Do this
Output the items below verbatim, keeping every line in its original order.

Raw records
::::

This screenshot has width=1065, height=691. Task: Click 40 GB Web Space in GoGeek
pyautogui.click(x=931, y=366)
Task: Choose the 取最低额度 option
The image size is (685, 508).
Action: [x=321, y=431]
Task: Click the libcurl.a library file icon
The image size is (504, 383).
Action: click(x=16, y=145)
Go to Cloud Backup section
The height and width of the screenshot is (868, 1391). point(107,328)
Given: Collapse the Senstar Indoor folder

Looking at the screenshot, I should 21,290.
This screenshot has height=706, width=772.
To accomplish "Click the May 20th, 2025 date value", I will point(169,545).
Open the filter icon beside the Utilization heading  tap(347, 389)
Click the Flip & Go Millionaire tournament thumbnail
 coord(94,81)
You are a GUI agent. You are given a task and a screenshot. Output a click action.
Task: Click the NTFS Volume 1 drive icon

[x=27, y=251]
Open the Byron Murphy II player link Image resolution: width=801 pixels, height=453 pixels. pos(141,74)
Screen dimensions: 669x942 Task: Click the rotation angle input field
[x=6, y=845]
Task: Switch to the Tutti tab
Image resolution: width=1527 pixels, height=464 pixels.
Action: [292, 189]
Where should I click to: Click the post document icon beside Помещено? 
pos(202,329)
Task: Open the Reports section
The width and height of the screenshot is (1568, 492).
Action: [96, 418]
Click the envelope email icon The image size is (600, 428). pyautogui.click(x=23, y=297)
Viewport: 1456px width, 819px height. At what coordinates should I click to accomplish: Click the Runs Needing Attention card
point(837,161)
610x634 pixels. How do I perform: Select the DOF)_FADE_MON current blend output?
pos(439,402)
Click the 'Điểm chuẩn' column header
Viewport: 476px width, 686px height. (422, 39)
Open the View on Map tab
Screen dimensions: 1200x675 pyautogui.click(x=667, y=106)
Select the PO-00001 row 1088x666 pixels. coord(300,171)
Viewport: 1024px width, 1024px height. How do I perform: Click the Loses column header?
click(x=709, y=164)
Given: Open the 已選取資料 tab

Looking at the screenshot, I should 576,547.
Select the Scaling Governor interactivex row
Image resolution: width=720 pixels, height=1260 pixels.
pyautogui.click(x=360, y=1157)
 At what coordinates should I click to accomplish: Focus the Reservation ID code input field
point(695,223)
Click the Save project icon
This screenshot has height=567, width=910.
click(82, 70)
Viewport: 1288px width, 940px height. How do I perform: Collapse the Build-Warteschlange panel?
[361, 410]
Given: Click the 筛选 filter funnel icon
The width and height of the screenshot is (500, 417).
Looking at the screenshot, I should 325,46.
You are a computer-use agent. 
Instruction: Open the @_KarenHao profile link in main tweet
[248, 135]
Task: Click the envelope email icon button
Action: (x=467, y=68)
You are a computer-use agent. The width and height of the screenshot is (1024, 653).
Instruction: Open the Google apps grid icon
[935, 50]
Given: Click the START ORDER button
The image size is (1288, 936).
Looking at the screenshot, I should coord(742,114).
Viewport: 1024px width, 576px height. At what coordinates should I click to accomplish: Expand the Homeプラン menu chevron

::::

Full solution
This screenshot has width=1065, height=691. Task: Click 40 GB Web Space in GoGeek
pyautogui.click(x=931, y=366)
Task: Choose the 取最低额度 option
The image size is (685, 508).
Action: [x=321, y=431]
Task: Click the libcurl.a library file icon
The image size is (504, 383).
Action: click(x=16, y=145)
Go to Cloud Backup section
The height and width of the screenshot is (868, 1391). point(107,328)
Given: Collapse the Senstar Indoor folder

Looking at the screenshot, I should 21,290.
This screenshot has height=706, width=772.
To accomplish "Click the May 20th, 2025 date value", I will point(169,545).
Open the filter icon beside the Utilization heading  tap(347, 389)
Click the Flip & Go Millionaire tournament thumbnail
 coord(94,81)
You are a GUI agent. You are given a task and a screenshot. Output a click action.
Task: Click the NTFS Volume 1 drive icon

[x=27, y=251]
Open the Byron Murphy II player link Image resolution: width=801 pixels, height=453 pixels. pos(141,74)
Screen dimensions: 669x942 Task: Click the rotation angle input field
[x=6, y=845]
Task: Switch to the Tutti tab
Image resolution: width=1527 pixels, height=464 pixels.
Action: [292, 189]
Where should I click to: Click the post document icon beside Помещено? 
pos(202,329)
Task: Open the Reports section
The width and height of the screenshot is (1568, 492).
Action: [96, 418]
Click the envelope email icon The image size is (600, 428). pyautogui.click(x=23, y=297)
Viewport: 1456px width, 819px height. At what coordinates should I click to accomplish: Click the Runs Needing Attention card
point(837,161)
610x634 pixels. How do I perform: Select the DOF)_FADE_MON current blend output?
pos(439,402)
Click the 'Điểm chuẩn' column header
Viewport: 476px width, 686px height. (422, 39)
Open the View on Map tab
Screen dimensions: 1200x675 pyautogui.click(x=667, y=106)
Select the PO-00001 row 1088x666 pixels. coord(300,171)
Viewport: 1024px width, 1024px height. How do I perform: Click the Loses column header?
click(x=709, y=164)
Given: Open the 已選取資料 tab

Looking at the screenshot, I should 576,547.
Select the Scaling Governor interactivex row
Image resolution: width=720 pixels, height=1260 pixels.
pyautogui.click(x=360, y=1157)
 At what coordinates should I click to accomplish: Focus the Reservation ID code input field
point(695,223)
Click the Save project icon
This screenshot has height=567, width=910.
click(82, 70)
Viewport: 1288px width, 940px height. How do I perform: Collapse the Build-Warteschlange panel?
[361, 410]
Given: Click the 筛选 filter funnel icon
The width and height of the screenshot is (500, 417).
Looking at the screenshot, I should 325,46.
You are a computer-use agent. 
Instruction: Open the @_KarenHao profile link in main tweet
[248, 135]
Task: Click the envelope email icon button
Action: (x=467, y=68)
You are a computer-use agent. The width and height of the screenshot is (1024, 653).
Instruction: Open the Google apps grid icon
[935, 50]
Given: Click the START ORDER button
The image size is (1288, 936).
Looking at the screenshot, I should coord(742,114).
Viewport: 1024px width, 576px height. At what coordinates should I click to accomplish: Expand the Homeプラン menu chevron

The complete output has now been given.